This is a book that works on a number of levels, and might
actually require two separate readings to deal with properly.
Most obviously it is a children's picture book, with full page
colour impressionistic paintings by Brian Deines.
What I will call the BIG text tends to follow the pictures (or
maybe it's the other way around). Set in a large type face
Trottier talks about what the flag means to the country by
telling us about all the places where it is on display:
businesses, official buildings, airports, sports events, in
space, on clothing, affixed to wreaths and waved in parades.
There's a more complex tale being told at the same time in a
boxed section at the bottom on each left hand page.
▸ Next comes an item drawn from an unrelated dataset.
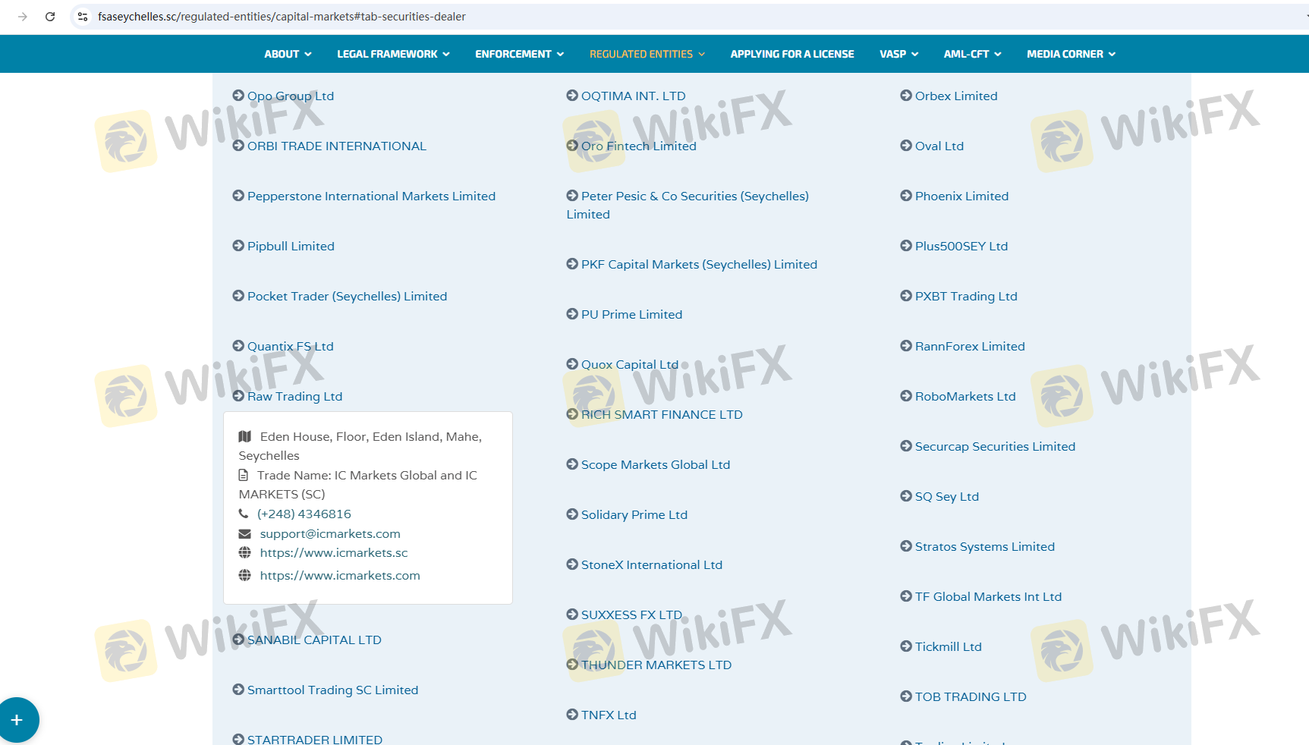The height and width of the screenshot is (745, 1309).
Task: Click the globe icon next to icmarkets.sc
Action: pyautogui.click(x=244, y=552)
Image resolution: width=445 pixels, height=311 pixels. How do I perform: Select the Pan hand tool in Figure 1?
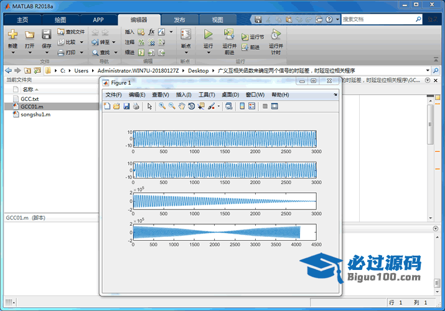[182, 106]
These
sidebars, each with a smaller illustration, discuss the
historical significance of the maple, where and when Canada
got its colours (you may be surprised), what flags were used
before the Maple Leaf, where else the leaf has been used in
our history, how the flag design was picked and first
assembled, as well as some technical details about the parts
of the flag.
These sections also contain a number of quotations from
historical speeches given during the flag debates of 1964 and
on the first Flag Day, Feb. 15, 1965.
Oddly, it was another 30 years before we got around to marking
that day on the calendar, and it isn't a holiday yet.
There's a lot of information packed into this little book, and
it is clearly on the market at an appropriate time.